━━━━━ TEXT

Post by daniel » Sat Aug 16, 2014 11:15 am

AnAncientAwakening wrote:So, if matter and antimatter meet in a 'destructive' sense, they form an inanimate object, with atomic and subatomic structures existing only in one realm or the other, but not both?
Since matter is a temporal rotation and antimatter (cosmic matter) is a spatial rotation, they operate inversely on each other. Remember that "outward in time" is also "inward in space." Take any material atom, which has it's rotation outward in time... that means it is also moving inward in space (what we call "gravity"). If it meets a cosmic atom, the outward spatial rotation of the cosmic atom will cancel some of the inward spatial motion of the material atom, causing it's temporal rotation to break apart to compensate (it comes unglued). The resulting fragments are particles.
AnAncientAwakening wrote:Here, matter and antimatter do not meet out of phase to achieve that "intermediate speed range" that forms the living cell, is that correct?
Actually, they do all the time. The most common example is the neutron, a combination of a m-proton and a c-neutrino, with a lifetime of about 15 minutes--then it "dies" and the particles go their separate ways. Whether the interaction is constructive (life) or destructive (kaboom) depends primarily on two factors: the geometry of the interaction and the speeds involved.

As an example, head over to the Mall of America and step on the escalator, going up, and keep walking. You are suddenly catapulted up to the next floor in a linear fashion, and thrown off. That is "destructive." Now repeat going up the "down" escalator. You step on, and if your walking speed is the same as the escalator speed, you become "stable" and will be stuck on that escalator for the rest of your life. Geometry and speed match up (constructive)--that's the basis for all of Larson's chemical bonding, too.
AnAncientAwakening wrote:So then, if we break down the structures of atoms into their subatomic parts, what do we have in the case of, say, a rock?
In the RS, atoms are not composed of particles--they are a single, compound motion. Conventional science uses particles to account for the magnitude of rotational speed of the atoms.

Take the same escalator example. If you were to run instead of walk, you would only remain on the escalator for a period of time--a "lifetime," so to speak, before you go flying off the end. This is what happens with particle emission of the atoms. Something comes along and adds to a rotational speed that gives it enough speed to get outside the unit boundary of the atom (the end of the escalator) and shoot out.
AnAncientAwakening wrote:Being an inanimate object, the structures can only exist in the temporal or the spatial realm. Seeing as how this is not a living thing in the sense of human sentience, i.e. not a "life unit" as defined in the paper, I suppose that the atomic and subatomic structures of the rock would exist in the spatial realm, as no aura/anima would be present in this case?
Sure, they have an "aura"--we just call it "electric and magnetic fields." But there CAN be an anima, as in the case of the neutron--the c-neutrino is the "anima." You have to remember the basic reciprocal relation: space-to-time constitutes motion. Antimatter has a net, spatial displacement. Matter has a net, temporal displacement. One tends to flow through the other, without stopping. When it does stop, then you get the life unit--matter and antimatter hooked together, not just passing through. And what makes it get stuck is Larson's concept of "charge"--or what the New Age calls "light." In essence, light is the glue that converts inanimate matter into life.
AnAncientAwakening wrote:But then, Lone Bear also mentioned that the telepathic terrestrial species of our planet would pick up a rock and say, "B Flat", so in that sense, it may in fact be giving off an aura of some kind. And seeing as how subatomic particles are assigned a color, I wonder how that plays into the equation.
Technically, an "aura" is more of a trail, not an emission. You could look at a corn field and say "oh, a tractor drove through here" by the tracks it left in the corn. The LMs do the same with matter--look at the trail it is leaving--but express it as speeds, which past researchers correlated to musical notes and chords (like Keely).

━━━━━━━━━━

ASSIGNED TASK »
Answer each of these from the forum post above.
(a) About how long does the post say a neutron lasts before it "dies"?
(b) In the RS, what are atoms said to be instead of being composed of particles?
(c) What does the post say we call an "aura"?

━━━━━ MATERIAL SHOWN

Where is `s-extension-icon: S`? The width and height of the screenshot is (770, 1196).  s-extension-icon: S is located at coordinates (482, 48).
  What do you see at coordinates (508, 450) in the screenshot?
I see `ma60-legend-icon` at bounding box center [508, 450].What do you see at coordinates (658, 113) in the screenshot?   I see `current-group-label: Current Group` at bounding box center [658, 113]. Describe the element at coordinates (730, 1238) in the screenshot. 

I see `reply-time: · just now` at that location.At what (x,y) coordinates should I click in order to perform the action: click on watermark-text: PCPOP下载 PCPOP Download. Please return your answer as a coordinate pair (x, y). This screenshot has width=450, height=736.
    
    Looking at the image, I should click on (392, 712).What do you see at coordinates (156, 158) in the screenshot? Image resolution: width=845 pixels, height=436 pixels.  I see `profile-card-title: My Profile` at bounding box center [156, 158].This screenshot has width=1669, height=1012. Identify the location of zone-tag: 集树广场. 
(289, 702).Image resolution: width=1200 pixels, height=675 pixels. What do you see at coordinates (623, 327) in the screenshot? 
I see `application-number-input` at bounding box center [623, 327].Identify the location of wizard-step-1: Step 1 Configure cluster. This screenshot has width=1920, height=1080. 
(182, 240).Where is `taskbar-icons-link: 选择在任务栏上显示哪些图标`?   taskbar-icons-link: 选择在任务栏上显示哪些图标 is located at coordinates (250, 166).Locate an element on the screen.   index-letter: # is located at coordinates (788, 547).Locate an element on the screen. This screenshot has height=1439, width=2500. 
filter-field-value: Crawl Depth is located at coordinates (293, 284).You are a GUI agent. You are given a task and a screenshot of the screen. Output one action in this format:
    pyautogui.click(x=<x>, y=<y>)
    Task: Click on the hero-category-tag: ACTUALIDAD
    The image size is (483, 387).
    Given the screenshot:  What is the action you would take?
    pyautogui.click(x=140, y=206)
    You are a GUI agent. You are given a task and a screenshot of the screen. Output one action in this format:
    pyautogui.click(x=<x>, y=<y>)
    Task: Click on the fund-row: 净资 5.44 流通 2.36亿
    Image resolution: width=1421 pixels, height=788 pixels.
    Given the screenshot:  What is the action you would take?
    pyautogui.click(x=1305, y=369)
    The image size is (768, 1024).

━━━━━━━━━━

RESULT OF THIS TASK »
(a) About 15 minutes.
(b) A single, compound motion.
(c) Electric and magnetic fields.